Don't get me wrong--I'm excited to discuss what it means for our faith to intersect with social justice. This issue has been at the forefront of my academic and faith development for the last several years. It's an issue through which I have wrestled and wept and been paralyzed and ignited. It's just that what typically happens in small group settings is that I wind up sounding overly passionate, preachy and soap box-y...or I stay quiet and feel wracked by the inner turmoil of wanting to convey my passion in a way that will be beneficial and edifying and productive for everyone involved.
Hey, at least I know this about myself.
So in the interest of not bottling up everything I have to say and vomiting it all onto these unsuspecting ladies tomorrow, I thought it might be prudent to write about it.
I grew up knowing that it was important to help the poor. I knew the passage where Jesus says that "whatever you do for the least of these, you do for me." Yet evangelical church culture made it easy to believe that you could fully meet Scripture's mandate for caring for the poor by doing any combination of the following: donating canned goods to a food bank, sponsoring a child in the developing world, occasionally volunteering at a soup kitchen, participating in programs like Operation Christmas Child, and/or giving money to faith-based charity organizations (not people on the street, since *obviously* they would use the money for drugs or alcohol. Don't even get me started on this.)
There also seemed to be this insidious idea floating around that these acts of charity were important insofar as they provided a gateway for sharing the gospel. In other words, you should provide for a person's physical needs in order that they might listen to your spiritual message.
Now, to be clear, there is nothing wrong with donating to a food bank or volunteering at a soup kitchen, and I am a huge proponent of the child sponsorship programs of Compassion and World Vision. What I would like to suggest about the framework described above, however, is that it's far too limited. When we stop with mere charity, we sell ourselves short, miss the true breadth of our calling, and sometimes even wind up hurting the marginalized more than helping them.
For one thing, mere charity does very little to dismantle the wall between "us" and them, the privileged and underprivileged. At best, it merely keeps the boundary lines intact.

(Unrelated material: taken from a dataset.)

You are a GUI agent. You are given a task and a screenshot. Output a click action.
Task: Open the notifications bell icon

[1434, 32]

At worst, it flat out objectifies the poor, using them as a prop to help us "remember how fortunate we are" or to teach us to "be more thankful for what we have." This mentality does nothing to foster solidarity with the poor, which is vital for many reasons--not the least of which is that as the Body of Christ, we are called to unity. And just like the population worldwide, the Body of Christ worldwide is made up mostly of the poor.

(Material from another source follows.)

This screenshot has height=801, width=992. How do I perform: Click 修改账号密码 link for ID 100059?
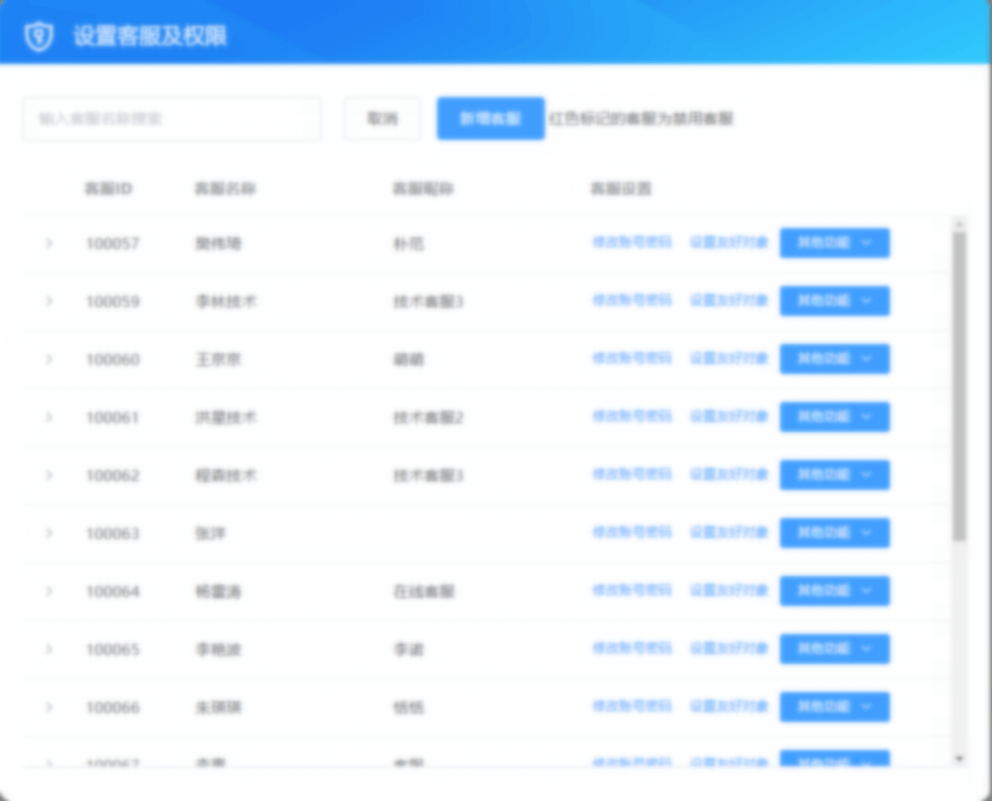(632, 301)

I remember the shocking mix of conviction and ephiphany I experienced when I first read Shane Claiborne's words in The Irresistible Revolution several years ago:
"...the great tragedy in the church is not that rich Christians do not care about the poor but that rich Christians do not know the poor."
I hope to raise my son in a way that he does not see the poor as being "other," and that this informs his theology from the get-go. This does not happen by default for most of us, my family included. Our daily routines at work, in our neighborhoods, at the grocery store, the gym, and even church rarely bring us in proximity with the very poor. We have to seek the poor, we have to be intentional.
In my family, we are working out what this looks like, and I assure you, we have not arrived. Not even close. We are shamefully far from it.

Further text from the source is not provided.